El día que infiltré una marcha

Que termine ese deporte colombiano en el que la gente primero se enriquece y después se “honradece”.

10 de abril 2017 , 01:52 a.m.

El sábado 1.º de abril llegué al sitio de los acontecimientos cargado de tigre, indignado, con deseos de marchar emberracado para estar a tono con los tiempos. Opté por infiltrar la marcha de pájaros caídos (colegas pensionados) que pasó cerca de mi casa.

Con la caminata me interesaba, inicialmente, mantener a raya el corazón y otras presas nada prosaicas que han empezado a trastabillar debido a la fatiga de metal que acusan.

Mi pliego de peticiones de caminante incluyó otros asuntos fundamentales como los siguientes: que la gente se vuelva a morir de pulmonía, no de plomonía, como la que salía de los fierros de un marchista ‘ilustre’, alias Popeye. No más cohechos en los que purga cárcel solo una de las partes. El cohecho, como el amor, el desamor o los boleros, se practica entre dos. Algunos están empezando a reconocer esta verdad de a puño coquetéandole a la JEP. Aproveché para exigir respetico por las notarías.
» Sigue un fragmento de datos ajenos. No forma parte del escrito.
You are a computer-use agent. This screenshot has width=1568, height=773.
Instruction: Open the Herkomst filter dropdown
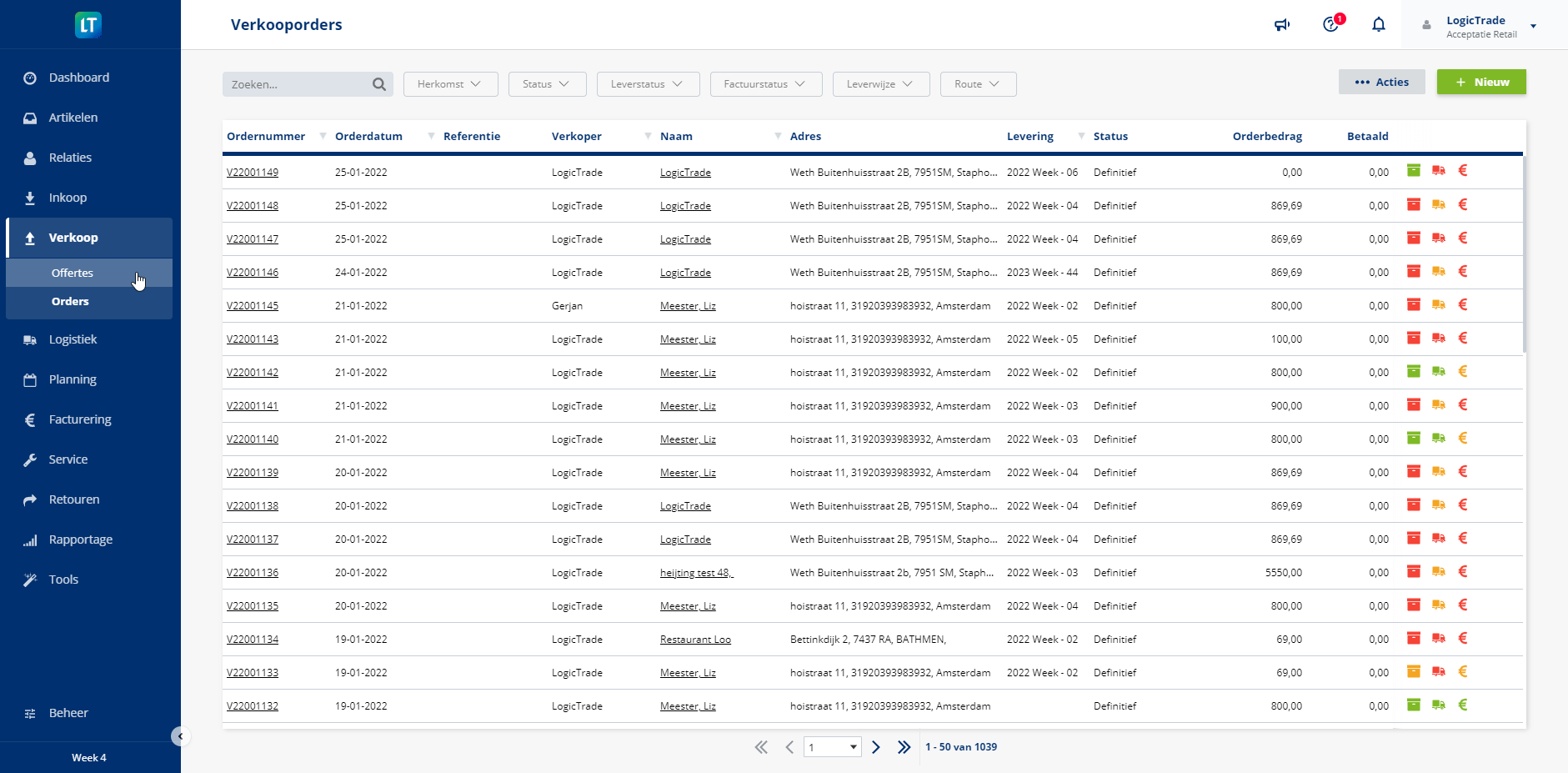tap(450, 84)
Hice votos de pobreza, castidad y obediencia para que termine ese deporte colombiano en el que la gente primero se enriquece y después se “honradece”. Marché para pedir que a los que seguimos el fútbol por televisión nos devuelvan el balón que se vea. El actual es tan hechizo, fantasmal, que se convierte en un falso positivo que nos pone a adivinar dónde está la bolita, dónde está la bolita.

No tiene sentido una marcha en la que no se hagan votos para que los hijos vuelvan a enterrar a los padres, y no al revés, como ha venido ocurriendo en el país del Divino Niño del 20 de Julio. Marché para que no solo las Farc, también los elenos y demás alebrestados en armas, empiecen a tramitar la jubilación. Esta condición es más deliciosa que comer con los dedos.
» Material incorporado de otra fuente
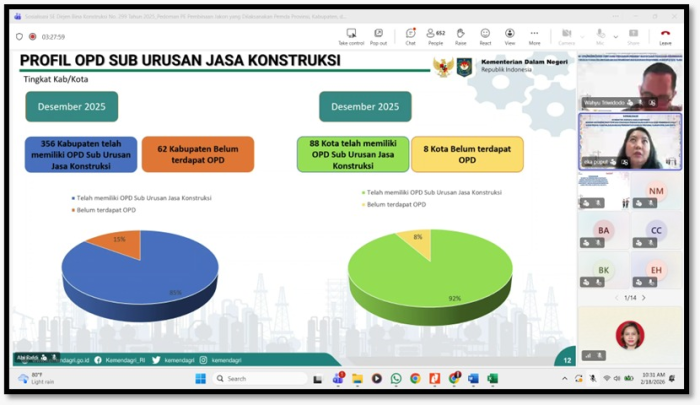Select the NM participant tile
700x405 pixels.
(x=655, y=191)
Llevé una pancarta en el corazón en la que les pedía a los corruptos que no conviertan a sus familiares en prisioneros de sus triquiñuelas. Los malandros del gajo de arriba que defraudaron en forma, generalmente obtienen la casa por cárcel.

A otros corruptos les apreté clavijas por detestar el mes de febrero por el “delito” de tener uno o dos días menos para robar.

Y como se acercaba el Domingo de Ramos, pedí respeto por esas jirafas del paisaje: las palmas. Por lo que vi, no hubo el eco esperado.